Supervisors: Professor Jonathan Wells, Professor Mario Cortina-Borja
Background:
A major challenge today is to provide the global human population with adequate supplies of food-energy and safe drinking water (1,2). Moreover, this challenge will inevitably change in the future, due to interacting factors such as demographic trends and changes in human nutritional status, in particular the burgeoning global obesity epidemic. Predicting likely future population requirements for energy and water is extremely difficult, however, due to the lack of objective data on per capita food-energy and water intakes. It is well established that dietary intake records are highly prone to error, and also relate to what individuals actually consumed, rather than what would have been optimal for them to consume. Food sales data are widely available, but only indicate what food-energy was purchased, not consumed, while large proportions of the food produced globally go to waste. Meanwhile, global food-energy requirements are increasing in association with the rapid increase in overweight/obesity, and are also influenced by trends to more sedentary lifestyles. Both energy intake and water turnover can be measured accurately and objectively in individuals of any age using a stable isotope probe, the double-labelled water (DLW) method. The International Atomic Energy Agency has recently opened a global database of such measurements, already exceeding 6500 individual measurements from over 25 countries (3). Further data collection is ongoing.
Aims/Objectives:
The project will use these objective data on energy and water turnover to predict population food-energy and water requirements, by integrating needs across the demographic profile of individual countries. The student will initially focus on developing an appropriate prediction model of food energy and water requirements, using machine learning techniques. This model will then be applied to construct training and validation sets based on simulations using data from high-income countries. The primary aim is to predict changes in food-energy and water requirements associated with different levels of success, and underlying strategies, for resolving the obesity epidemic. For example, tackling obesity by promoting dietary constraint is expected to reduce food-energy requirements, whereas promoting physical activity may reduce weight and improve health, but maintain energy turnover closer to baseline levels. The model will then be validated and tested with the latest DLW observations available. Aside from the scientific objectives, the project provides an excellent training opportunity for a researcher with interests in computational global health.
Methods:
The IAEA database contains data on energy and water turnover and body composition in individuals across the entire age-span from birth to >90 years, allowing population values to be integrated in association with age, sex and nutritional status. The machine learning models will be fitted in the Bayesian framework. Resampling methods, e.g. bootstrapping and cross-validation, will be used to address overfitting, generalisability, and trade-off between bias and variance. Later versions of models will incorporate estimates of the associations of childhood obesity with adult obesity, and child obesity in the next generation, in order to improve understanding of how contemporary efforts to reduce childhood and maternal obesity may impact food and water requirements in subsequent decades as populations age and reproduce.
Timeline:
Year 1: Training in Bayesian machine learning procedures using R or python. Development of a basic prediction model and construction of training, validation on datasets from the UK, and evaluation of its predictive properties.

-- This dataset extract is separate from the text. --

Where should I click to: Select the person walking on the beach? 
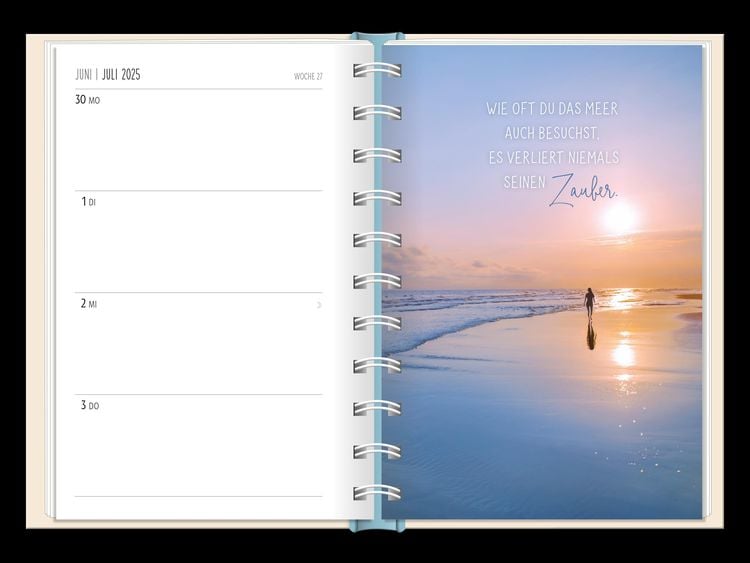tap(590, 302)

Year 2: Analysis of data from high-income countries, modelling potential changes to population food-energy and water requirements under different simulated scenarios for tackling obesity, and simulating life-course and inter-generational effects.

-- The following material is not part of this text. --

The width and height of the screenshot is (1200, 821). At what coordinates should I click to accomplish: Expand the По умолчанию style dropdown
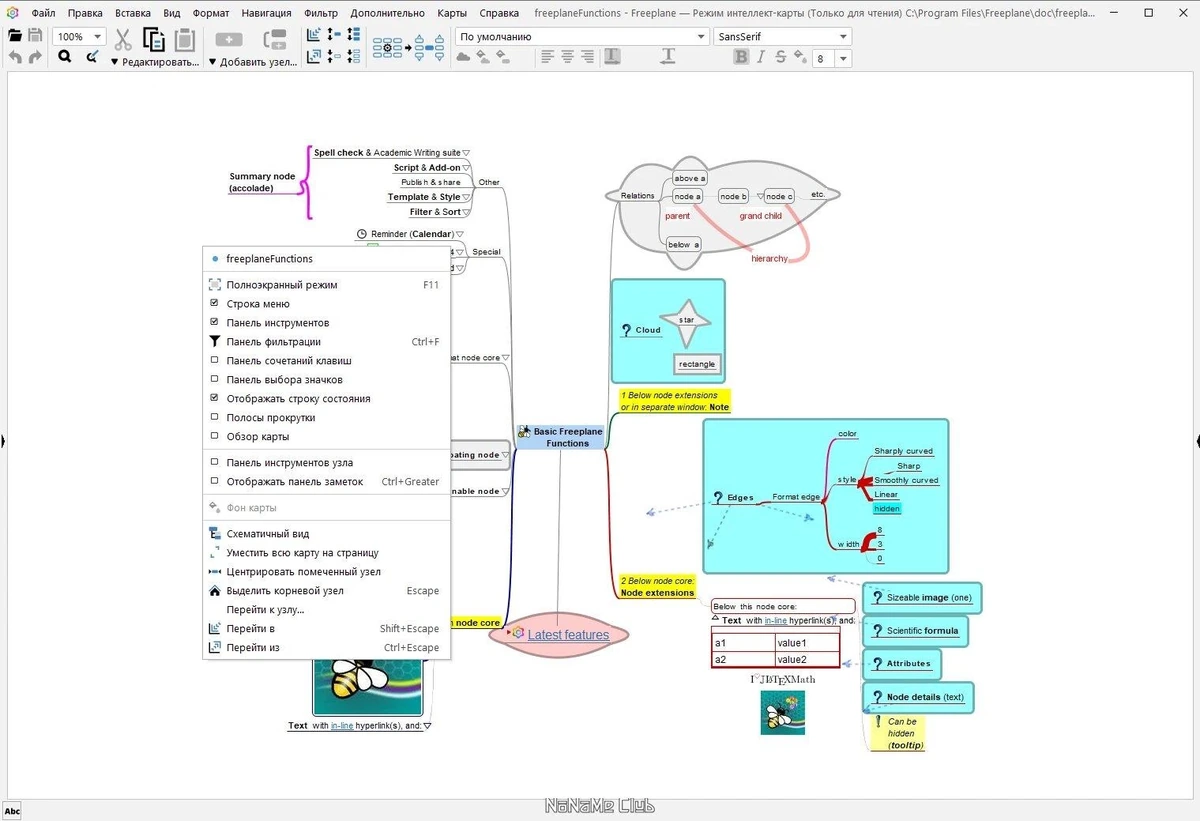(583, 36)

Year 3: Analysis of data from low-/middle-income countries, to improve predictions of global food-energy and water requirements in association with global demographic trends and changes in nutritional status.
References:
1. Godfray HC et al. Food security: the challenge of feeding 9 billion people. Science 2010; 327, 812-8.
2. Boretti A, Rosa L. Reassessing the projections of the World Water Development Report. NPJ Clean Water 2019; 2: 15.
3. Speakman JR et al. The International Atomic Energy Agency International Doubly Labelled Water Database: Aims, scope and procedures. Ann Nutr Metab. 2019;75(2):114-118.
4. James G et al. An introduction to statistical learning, with applications in R. New York: Springer. 2013.
5. Wickham, H. Advanced R (2nd edition). Boca Raton: CRC Press. 2019.